ページ抜粋
------------------------
レースは7周目にリスタートを迎え、角田裕毅は2番手に約3秒差をつけてトップを快走するも、10周目のピットストップの際に後続のロバート・シュワルツマン(プレマ)との接触を避けるべくピットアウトが遅れてしまい、ニキータ・マゼピン(ハイテックGP)に事実上のトップを奪われてしまった。
角田裕毅は首位マゼピンに対して幾度となく仕掛けるも、その度に激しいブロックに合いオーバーテイクは叶わず、僅差の2位でチェッカーフラッグを受けたが、角田裕毅をコースオフに追い込んだとしてマゼピンに5秒ペナルティの裁定が下った事で繰り上がり優勝となった。3位はミック・シューマッハ(プレマ)という結果となった。
レース後にマゼピンは「スチュワードがこの調子だとコース上でレースができなくなってしまう」と語り、5秒ペナルティに不満を漏らしていた。
------------------------
提供一覧
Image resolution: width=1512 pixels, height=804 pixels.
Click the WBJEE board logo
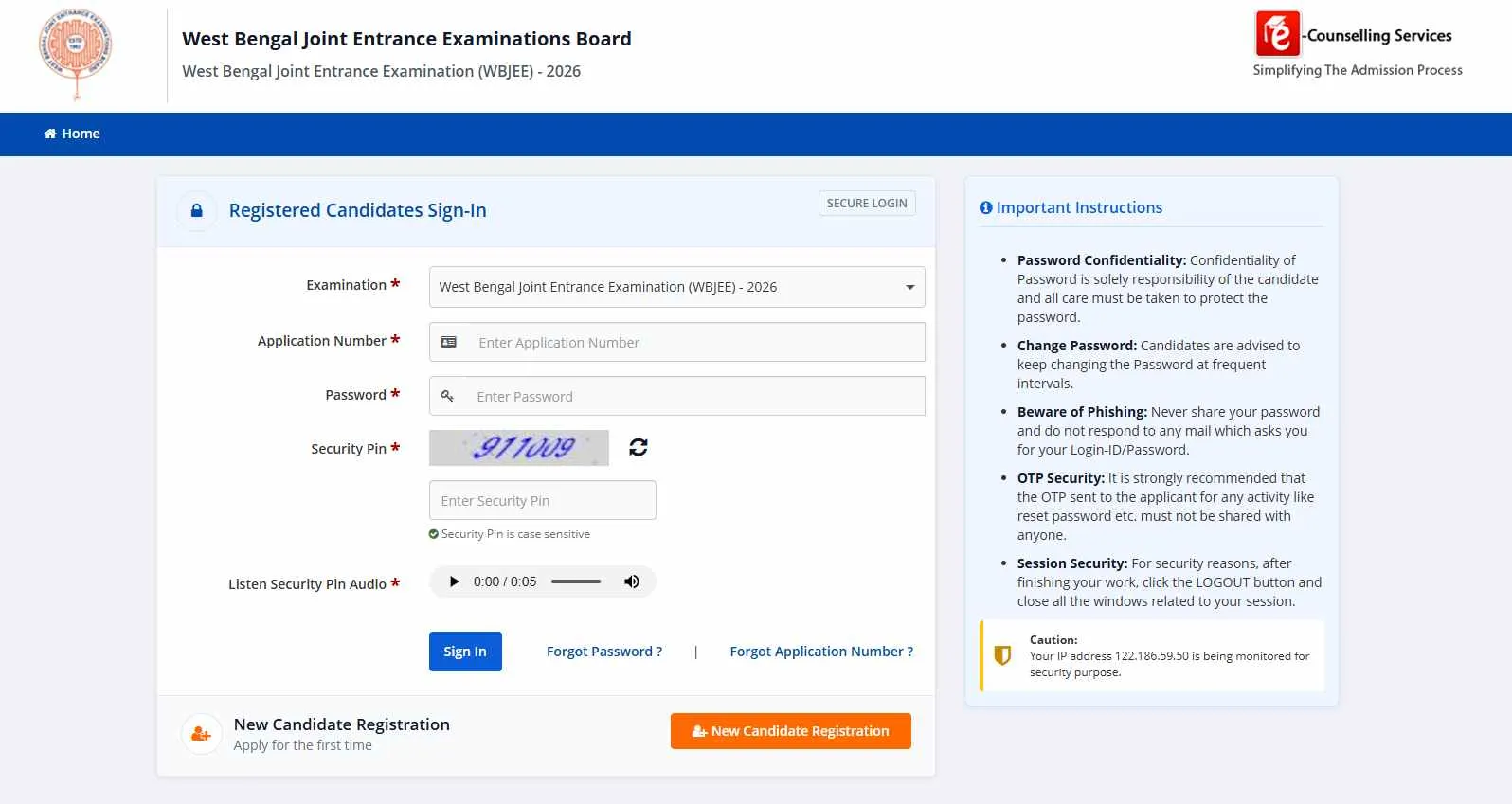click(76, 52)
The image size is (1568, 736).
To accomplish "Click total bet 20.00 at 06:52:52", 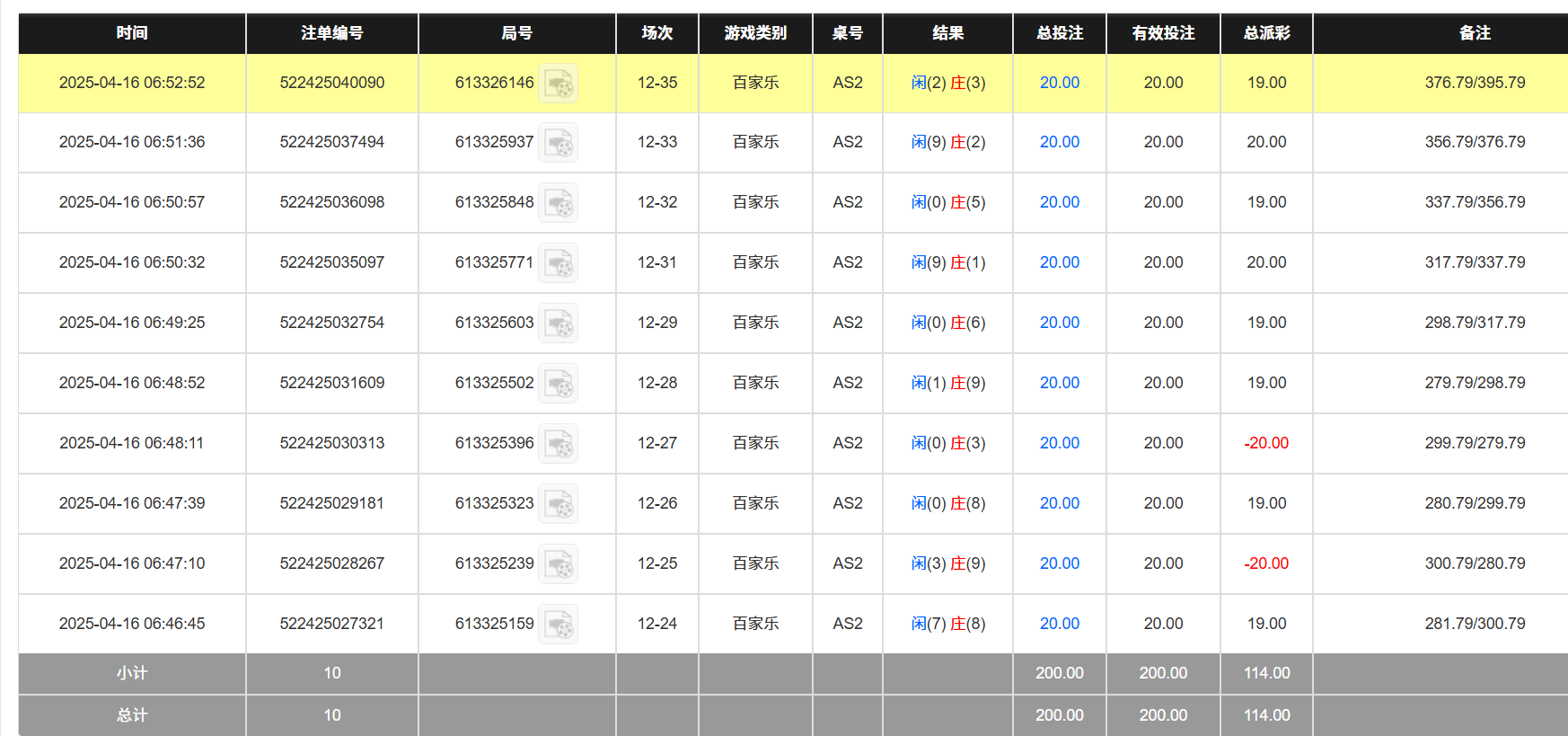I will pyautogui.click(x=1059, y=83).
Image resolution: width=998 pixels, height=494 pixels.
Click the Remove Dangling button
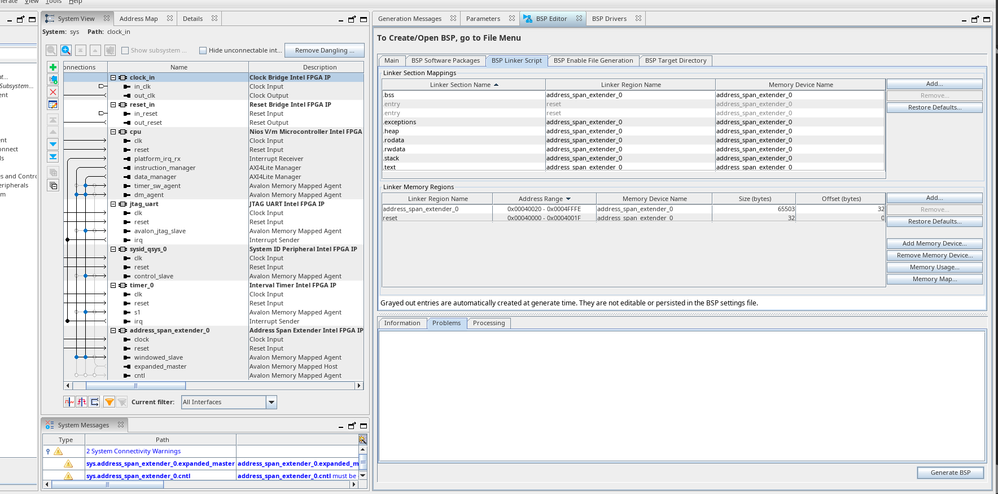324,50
------------------------
課題
1. 次の(a)〜(c)がページ抜粋の内容と一致するか、それぞれ「はい」か「いいえ」で答え、判断の根拠となる箇所をそのまま引用せよ。(a) 10周目のピットストップ後、マゼピンが事実上のトップに立った。(b) 3位はロバート・シュワルツマンだった。(c) マゼピンは5秒ペナルティの裁定に納得していた。
2. 一覧から文字列「resolution」を含む行をすべて探し出し、各行をそのまま書き写せ。

回答
1.
(a) はい:「ニキータ・マゼピン(ハイテックGP)に事実上のトップを奪われてしまった」
(b) いいえ:「3位はミック・シューマッハ(プレマ)という結果となった」
(c) いいえ:「5秒ペナルティに不満を漏らしていた」

2.
Image resolution: width=1512 pixels, height=804 pixels.
Image resolution: width=998 pixels, height=494 pixels.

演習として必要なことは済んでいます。